---------- Provided entries ----------
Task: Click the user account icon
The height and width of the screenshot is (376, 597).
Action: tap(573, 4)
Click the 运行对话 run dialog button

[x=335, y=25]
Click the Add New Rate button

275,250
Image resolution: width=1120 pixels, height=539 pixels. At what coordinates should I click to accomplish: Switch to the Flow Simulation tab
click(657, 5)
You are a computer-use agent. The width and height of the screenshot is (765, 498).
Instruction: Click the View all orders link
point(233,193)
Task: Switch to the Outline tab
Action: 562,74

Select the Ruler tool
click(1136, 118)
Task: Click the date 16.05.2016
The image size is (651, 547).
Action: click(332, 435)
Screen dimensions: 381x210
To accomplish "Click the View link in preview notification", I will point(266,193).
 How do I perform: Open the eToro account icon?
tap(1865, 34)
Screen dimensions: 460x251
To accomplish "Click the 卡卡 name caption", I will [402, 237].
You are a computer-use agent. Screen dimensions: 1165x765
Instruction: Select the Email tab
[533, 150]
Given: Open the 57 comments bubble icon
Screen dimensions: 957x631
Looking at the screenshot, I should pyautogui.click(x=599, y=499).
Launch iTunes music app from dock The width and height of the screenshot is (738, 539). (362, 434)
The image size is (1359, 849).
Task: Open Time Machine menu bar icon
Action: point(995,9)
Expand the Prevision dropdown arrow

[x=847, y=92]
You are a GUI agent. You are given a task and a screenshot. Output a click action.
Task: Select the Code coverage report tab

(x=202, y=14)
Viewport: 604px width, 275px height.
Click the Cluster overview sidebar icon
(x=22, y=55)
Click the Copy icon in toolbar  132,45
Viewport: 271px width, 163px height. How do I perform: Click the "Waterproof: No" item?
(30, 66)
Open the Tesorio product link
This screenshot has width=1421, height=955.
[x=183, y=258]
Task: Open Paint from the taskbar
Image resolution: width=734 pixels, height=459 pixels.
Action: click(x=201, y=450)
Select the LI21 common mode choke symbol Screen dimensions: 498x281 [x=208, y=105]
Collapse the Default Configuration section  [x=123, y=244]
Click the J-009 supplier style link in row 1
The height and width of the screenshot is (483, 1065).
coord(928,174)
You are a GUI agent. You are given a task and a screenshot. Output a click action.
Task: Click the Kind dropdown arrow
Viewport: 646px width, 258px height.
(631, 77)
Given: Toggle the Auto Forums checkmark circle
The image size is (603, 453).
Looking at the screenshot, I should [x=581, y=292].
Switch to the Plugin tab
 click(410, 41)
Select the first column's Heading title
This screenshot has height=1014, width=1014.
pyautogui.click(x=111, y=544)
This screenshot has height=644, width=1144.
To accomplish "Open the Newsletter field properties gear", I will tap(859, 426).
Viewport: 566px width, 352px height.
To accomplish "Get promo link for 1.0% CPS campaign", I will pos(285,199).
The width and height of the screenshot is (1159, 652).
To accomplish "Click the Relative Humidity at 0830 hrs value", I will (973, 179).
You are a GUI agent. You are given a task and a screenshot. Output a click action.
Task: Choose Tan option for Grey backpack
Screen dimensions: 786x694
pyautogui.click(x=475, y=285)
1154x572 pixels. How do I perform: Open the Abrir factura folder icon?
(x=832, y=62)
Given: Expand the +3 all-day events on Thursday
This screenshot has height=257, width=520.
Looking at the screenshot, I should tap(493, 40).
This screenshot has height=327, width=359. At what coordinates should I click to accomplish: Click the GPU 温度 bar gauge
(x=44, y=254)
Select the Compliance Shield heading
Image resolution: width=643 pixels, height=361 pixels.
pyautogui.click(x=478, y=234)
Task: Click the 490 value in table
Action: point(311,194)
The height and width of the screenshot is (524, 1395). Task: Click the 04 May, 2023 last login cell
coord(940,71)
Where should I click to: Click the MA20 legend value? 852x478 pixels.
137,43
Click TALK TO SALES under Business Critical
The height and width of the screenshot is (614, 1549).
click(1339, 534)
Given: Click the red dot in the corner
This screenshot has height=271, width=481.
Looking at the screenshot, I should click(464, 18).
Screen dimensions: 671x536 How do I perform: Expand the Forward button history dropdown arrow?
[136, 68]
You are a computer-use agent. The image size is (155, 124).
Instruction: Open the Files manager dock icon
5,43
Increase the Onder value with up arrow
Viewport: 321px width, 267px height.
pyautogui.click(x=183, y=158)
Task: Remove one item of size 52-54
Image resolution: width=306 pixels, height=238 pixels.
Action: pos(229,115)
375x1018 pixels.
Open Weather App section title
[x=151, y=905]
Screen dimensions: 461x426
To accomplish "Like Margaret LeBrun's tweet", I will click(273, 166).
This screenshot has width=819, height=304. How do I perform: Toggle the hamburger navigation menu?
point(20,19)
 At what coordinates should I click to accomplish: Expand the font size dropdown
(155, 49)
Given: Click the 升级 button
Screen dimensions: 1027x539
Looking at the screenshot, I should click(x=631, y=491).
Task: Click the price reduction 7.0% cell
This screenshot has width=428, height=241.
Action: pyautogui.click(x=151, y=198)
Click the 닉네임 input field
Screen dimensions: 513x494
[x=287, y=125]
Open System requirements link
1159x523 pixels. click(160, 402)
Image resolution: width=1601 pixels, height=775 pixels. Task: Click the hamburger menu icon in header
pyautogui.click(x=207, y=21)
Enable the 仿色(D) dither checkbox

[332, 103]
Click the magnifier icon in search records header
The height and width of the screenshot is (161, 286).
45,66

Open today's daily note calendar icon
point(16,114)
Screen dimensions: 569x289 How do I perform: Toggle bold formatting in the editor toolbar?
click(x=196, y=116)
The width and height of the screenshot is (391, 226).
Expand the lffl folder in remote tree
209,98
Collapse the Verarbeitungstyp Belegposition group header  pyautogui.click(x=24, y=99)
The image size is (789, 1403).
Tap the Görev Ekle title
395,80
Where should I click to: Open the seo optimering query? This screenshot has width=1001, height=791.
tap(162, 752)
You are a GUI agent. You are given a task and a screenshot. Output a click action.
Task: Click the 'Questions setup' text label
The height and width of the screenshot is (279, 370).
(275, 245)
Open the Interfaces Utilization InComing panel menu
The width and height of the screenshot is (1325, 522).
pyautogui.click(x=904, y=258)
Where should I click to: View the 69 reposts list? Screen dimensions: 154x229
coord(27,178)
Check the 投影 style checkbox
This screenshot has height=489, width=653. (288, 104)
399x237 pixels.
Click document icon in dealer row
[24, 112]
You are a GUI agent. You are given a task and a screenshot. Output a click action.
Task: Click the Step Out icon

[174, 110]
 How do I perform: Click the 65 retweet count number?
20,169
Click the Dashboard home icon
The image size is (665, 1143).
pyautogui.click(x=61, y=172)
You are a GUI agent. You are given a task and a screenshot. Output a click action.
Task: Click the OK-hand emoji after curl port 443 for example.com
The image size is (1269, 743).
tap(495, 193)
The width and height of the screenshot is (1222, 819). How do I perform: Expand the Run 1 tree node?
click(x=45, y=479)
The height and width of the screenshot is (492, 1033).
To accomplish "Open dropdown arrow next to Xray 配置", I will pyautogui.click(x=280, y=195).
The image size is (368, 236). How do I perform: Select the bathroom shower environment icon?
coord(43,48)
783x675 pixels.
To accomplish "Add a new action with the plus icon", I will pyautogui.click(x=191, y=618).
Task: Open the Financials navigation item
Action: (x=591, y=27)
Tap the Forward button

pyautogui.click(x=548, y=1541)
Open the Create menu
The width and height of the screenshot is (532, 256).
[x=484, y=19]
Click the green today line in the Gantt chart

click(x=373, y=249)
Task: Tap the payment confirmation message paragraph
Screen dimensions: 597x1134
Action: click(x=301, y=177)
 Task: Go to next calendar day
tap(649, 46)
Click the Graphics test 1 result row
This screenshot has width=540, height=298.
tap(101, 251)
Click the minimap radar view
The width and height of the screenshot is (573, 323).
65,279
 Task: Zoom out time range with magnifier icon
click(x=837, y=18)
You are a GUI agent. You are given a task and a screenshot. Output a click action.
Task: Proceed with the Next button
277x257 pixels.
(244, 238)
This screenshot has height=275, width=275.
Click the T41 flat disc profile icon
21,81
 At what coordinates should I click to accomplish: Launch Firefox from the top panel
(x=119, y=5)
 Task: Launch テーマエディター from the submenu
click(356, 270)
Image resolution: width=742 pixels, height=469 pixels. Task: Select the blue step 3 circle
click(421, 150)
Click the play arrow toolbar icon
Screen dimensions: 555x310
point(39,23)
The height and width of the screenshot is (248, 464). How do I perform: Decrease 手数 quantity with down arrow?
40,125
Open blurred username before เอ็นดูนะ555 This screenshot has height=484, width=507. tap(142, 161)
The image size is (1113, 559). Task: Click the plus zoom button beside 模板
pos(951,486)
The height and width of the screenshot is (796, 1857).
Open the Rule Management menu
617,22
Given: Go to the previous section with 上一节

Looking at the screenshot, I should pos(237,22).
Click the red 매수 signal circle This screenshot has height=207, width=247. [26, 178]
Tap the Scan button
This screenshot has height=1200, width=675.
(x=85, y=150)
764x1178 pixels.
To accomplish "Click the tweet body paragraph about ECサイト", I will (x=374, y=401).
----------
# Instructions to follow
Say how many lines in the entries above contain the string "computer", offering no other words.

# Solution for this problem
3